31 Ago 2013 14:52 - di Guglielmo Federici

Ieri l’annuncio oggi la firma. Il Silvio Berlusconi che non t’aspetti si materializza in mattinata al tradizionale gazebo per la raccolta delle firme allestito dal partito di Marco Pannella a Largo di Torre Argentina, a Roma, a pochi passi da Palazzo Grazioli. Il Cavaliere, quindi il Pdl, sposano in pieno la causa dei referendum proposti dai radicali sulla giustizia. Il leader del centrodestra è giunto con Pannella ( col quale ieri aveva avuto un colloquio) e ha firmato. «Firmo non solo i sei referendum sulla giustizia, che sono sacrosanti, ma firmo anche gli altri su cui non sono d’accordo, ma con questa firma voglio affermare il diritto degli italiani» ad esprimersi con un voto, ha detto, specificando che «non c’è niente nei referendum sulla giustizia che possa riguardare la mia posizione». Si tratta di dare supporto e peso ai cittadini rispetto all’esigenza di una riforma della giustizia che si è rivelato impraticable realizzare in Parlamento. Si tratta di un segnale politico importante. I referendum proposti dai radicali riguardano la responsabilità civile dei magistrati, la separazione delle carriere, il rientro dei magistrati fuori ruolo nelle funzioni proprie. Altri quesiti chiedono che i cittadini possano ottenere dal magistrato, e in tempi rapidi, il giusto risarcimento dei danni a seguito di irregolarità e ingiustizie da loro subite. Altro punto è ottenere la garanzia di essere giudicati da un giudice terzo obiettivo ed imparziale che abbia una carriera diversa da quella del Pubblico ministero che accusa. Altri referendum riguardano la custodia cautelare e la limitazione ai casi gravi e accertati del carcere preventivo.

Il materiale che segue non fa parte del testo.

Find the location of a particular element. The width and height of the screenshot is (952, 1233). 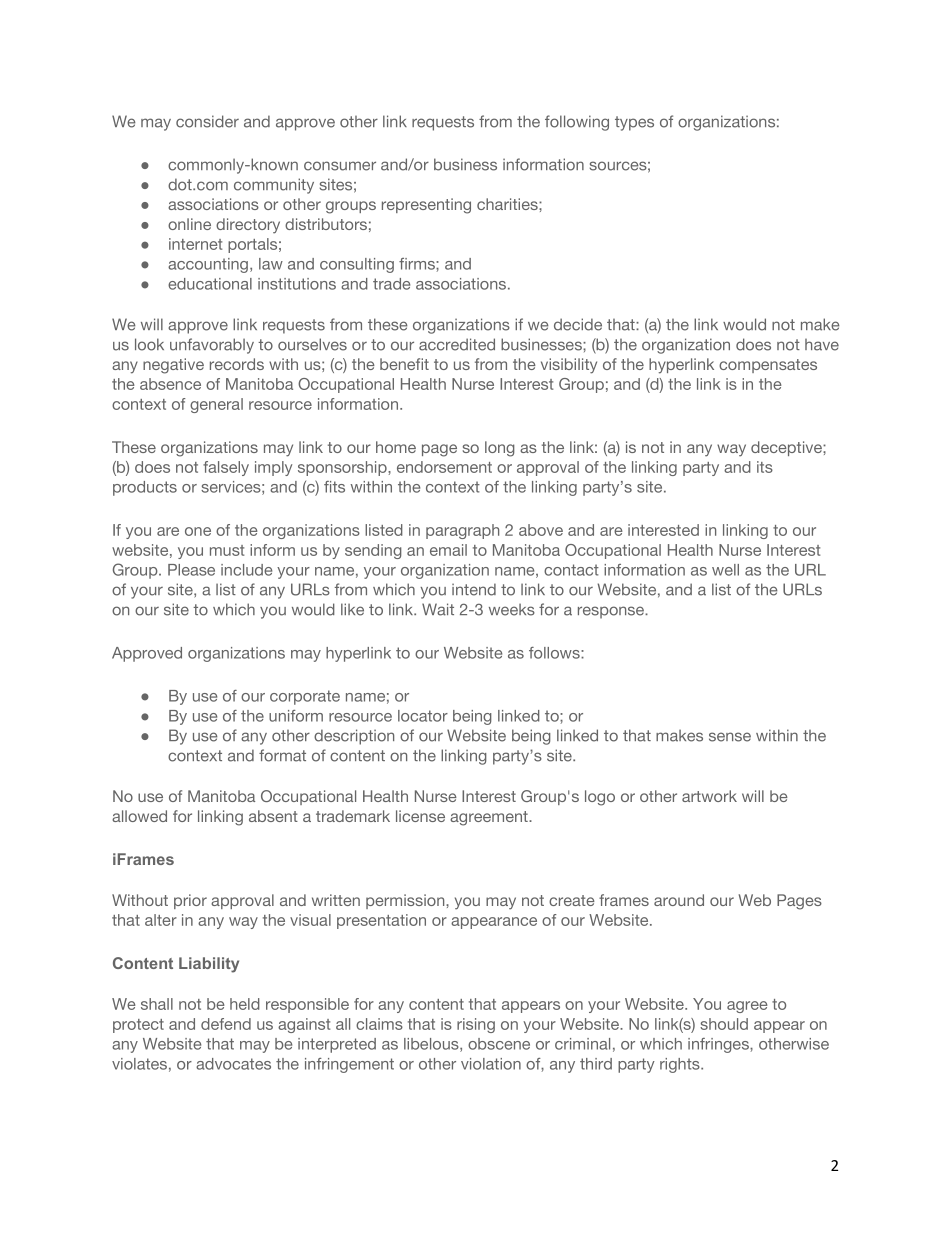

license is located at coordinates (420, 816).
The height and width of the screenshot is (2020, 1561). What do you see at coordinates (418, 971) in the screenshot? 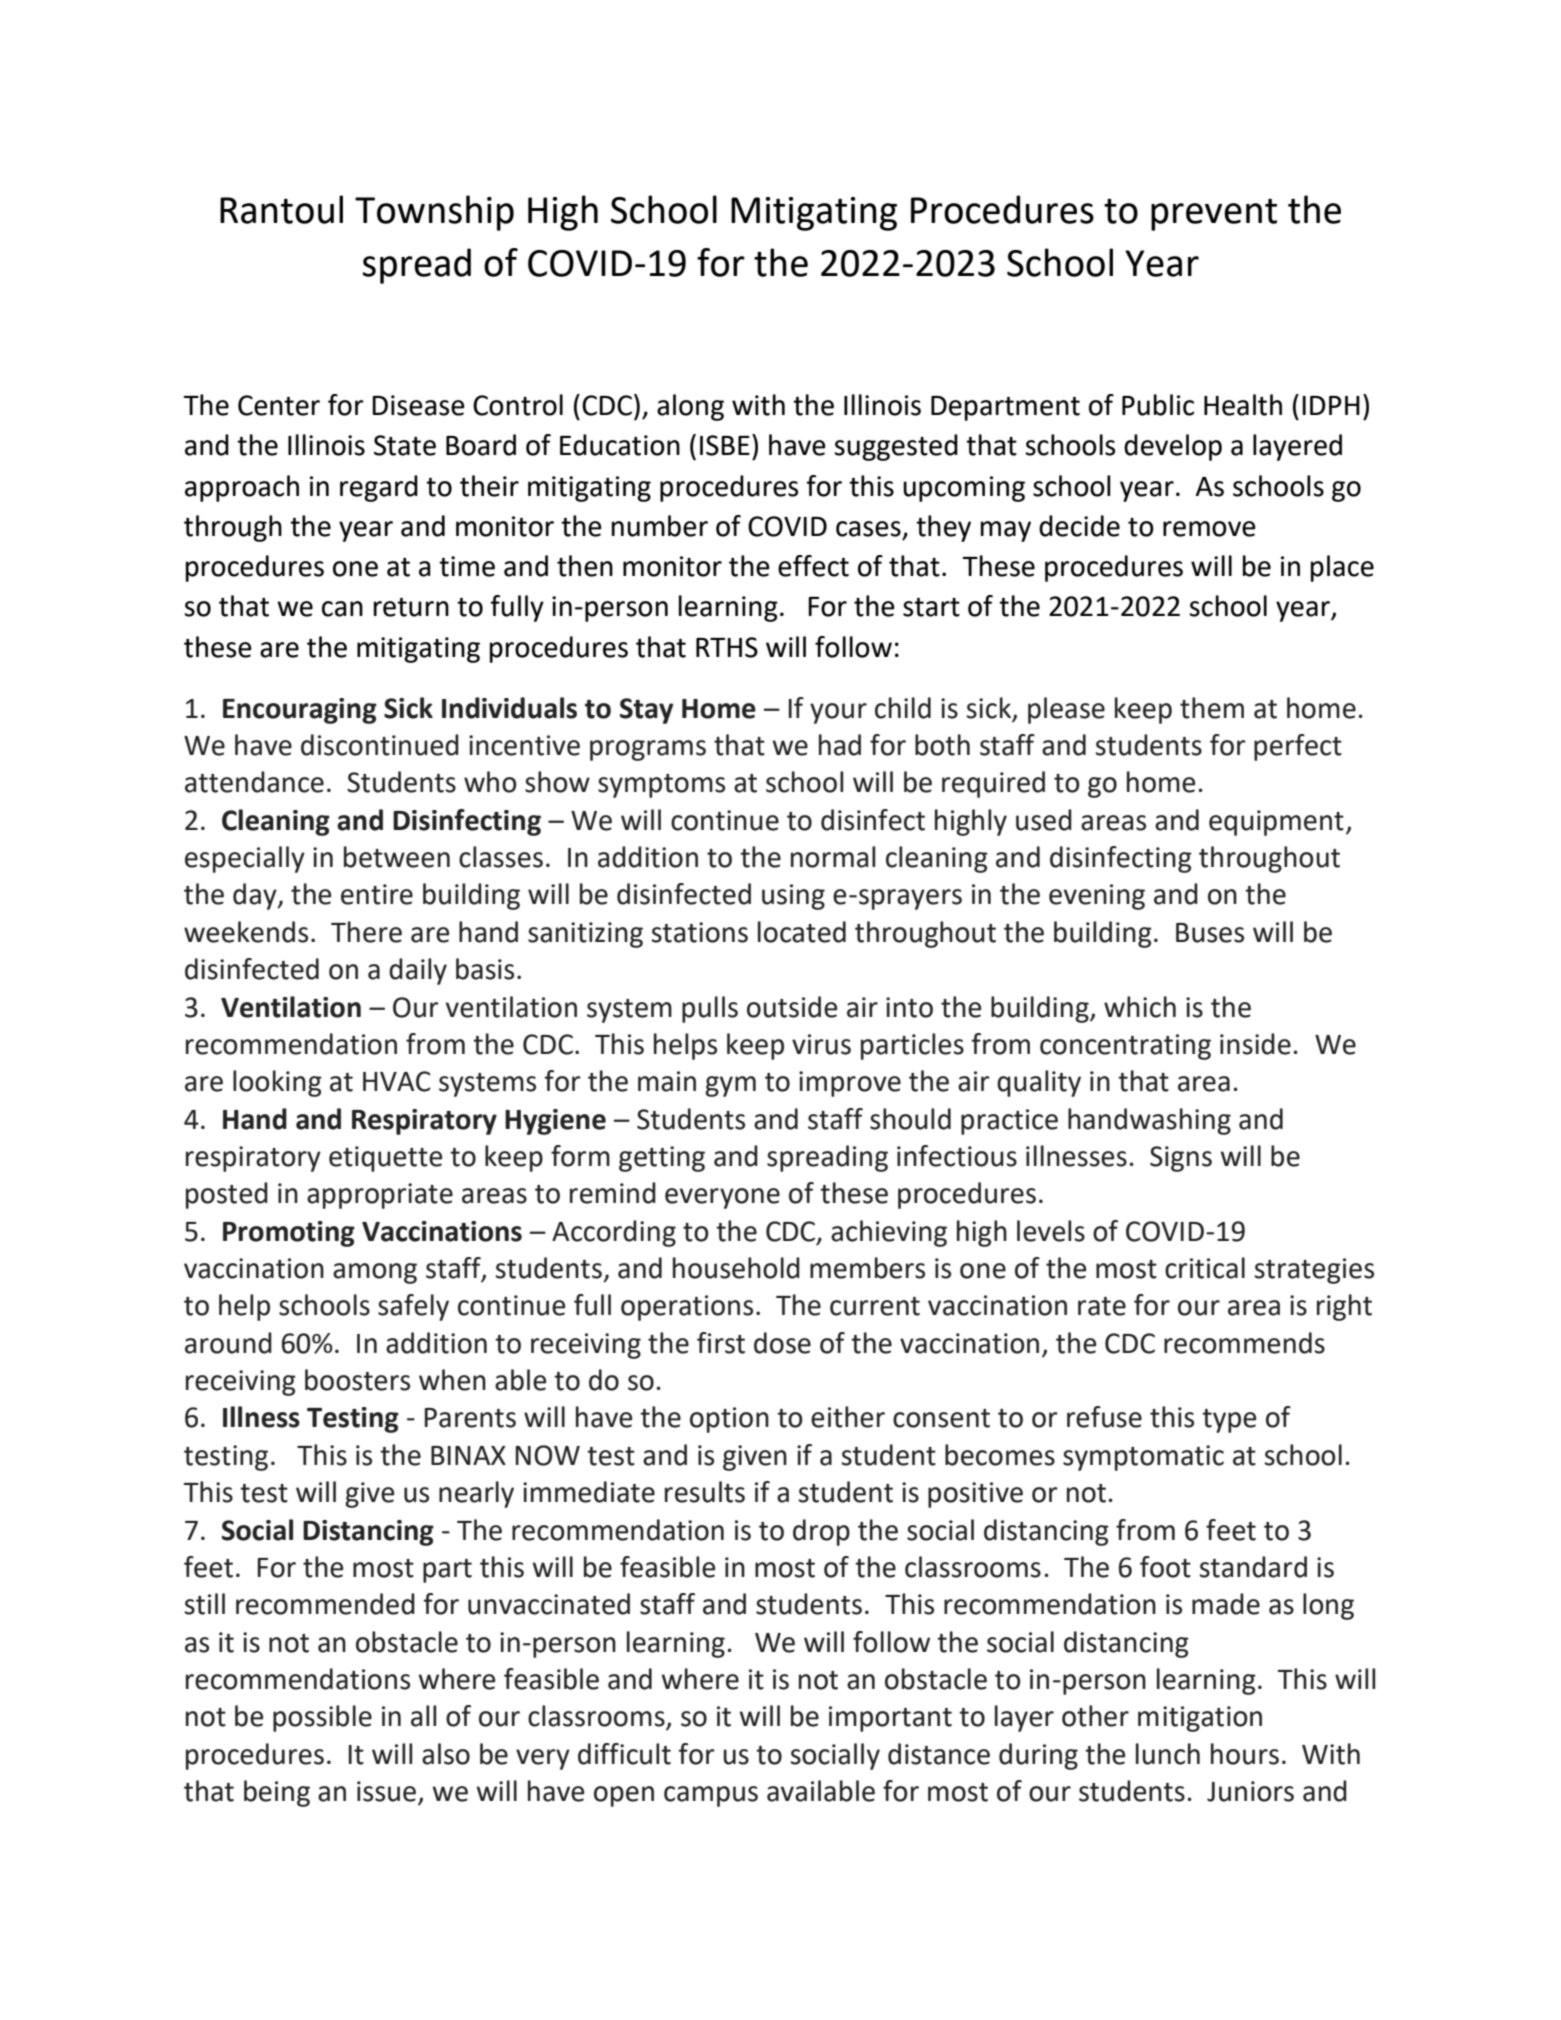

Berlusconi getta, poi, acqua sul fuoco delle polemiche per le sorti del Governo in caso di una sua decadenza da senatore:«Letta «fa cose egregie e voglio che continui». Ma il Pd, ricorda subito dopo, non può pretendere che il Pdl «possa restare a collaborare al tavolo del governo se gli si sottrae il fondatore e il leader». Passeggiando tra i gazebo usa toni rassicuranti sul futuro delle larghe intese, stigmatizzando lo stravolgimento delle parole usate ieri  nel corso di un collegamento telefonico. «I giornali hanno messo come mio ultimatum il fatto che cadrebbe il governo se fosse votata la mia decadenza. Non ho mai pronunciato questa frase». Quanto alle dimissioni dei ministri Pdl in caso di decadenza, spiega. «Questo è quello che dicono i ministri, chiedetelo a loro; io mi auguro di no, perché il pPaese ha bisogno di un governo».